The solco dritto chickpea has been cultivated in Acquapendente and Valentano, in the province of Viterbo, since the time of the Etruscans. It seems that, in Medieval times, the flour made from this variety was used in Val di Lago for making bread, and that the duties and taxes imposed on chickpea production were only slightly less than those paid for grain. The solco dritto chickpea has long been part of the traditional gastronomy of Viterbo, and dishes made from this legume are an essential part of lunch on Christmas Eve day.
The solco dritto chickpea has smooth, yellow-beige skin. Its name comes from an antique farming tradition: “La tiratura del solco dritto” (solco dritto means “straight furrow”) is an event that happens on the 14th of August in the plain bellow the city of Valentano, during which a long furrow is made across the field. This used to be done with an ox-drawn plow, while today it is done with a tractor. A straight furrow brings good luck for the following year’s harvest.

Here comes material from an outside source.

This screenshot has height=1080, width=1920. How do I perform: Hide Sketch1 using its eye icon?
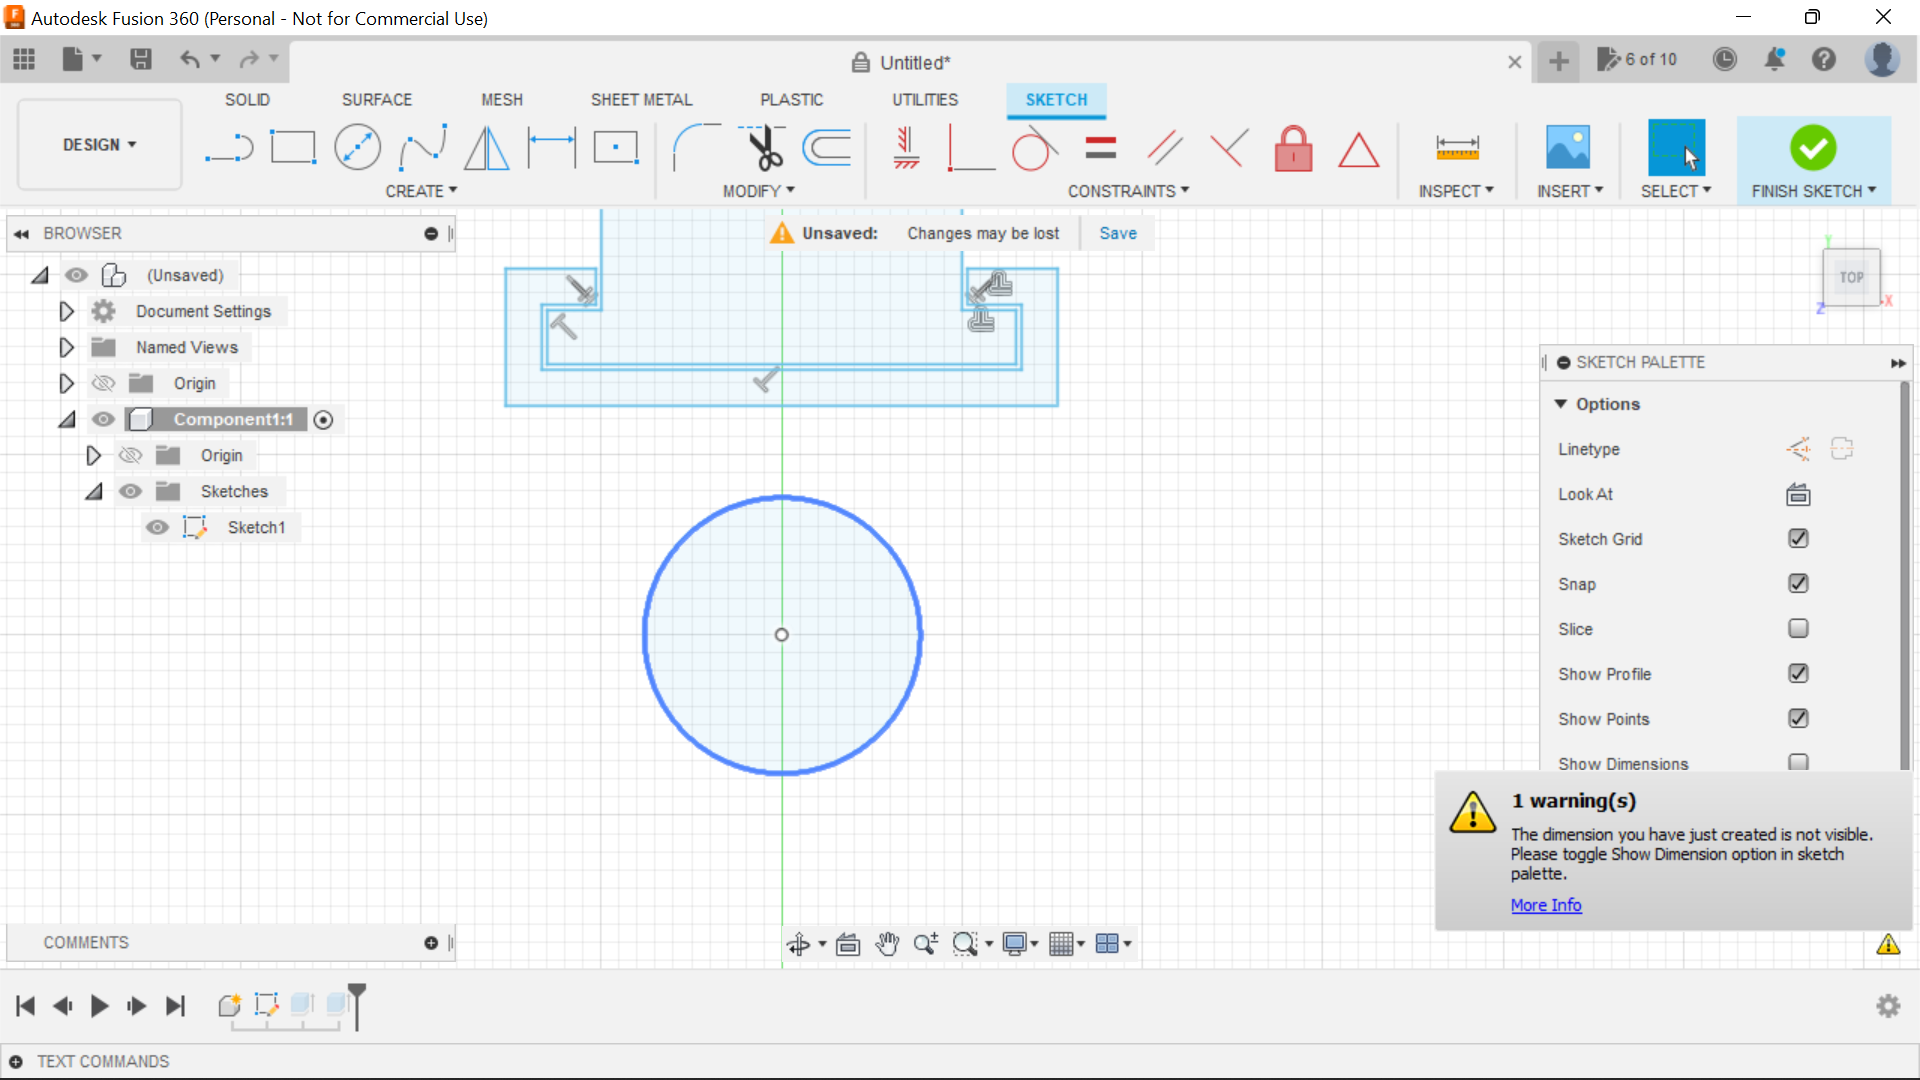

The soil in which the solco dritto chickpea is cultivated has volcanic origins, high levels of potassium, and a low presence of calcium. The fields are located 300-400 meters above sea level in hilly terrain. The nearby Lake Bolsena contributes to the mild climate of the are. The chickpeas are sown in February and harvested in July, and usually consumed in the winter months. They are a fundamental ingredient for salads and soups. During the Christmas season, they are eaten with chestnuts.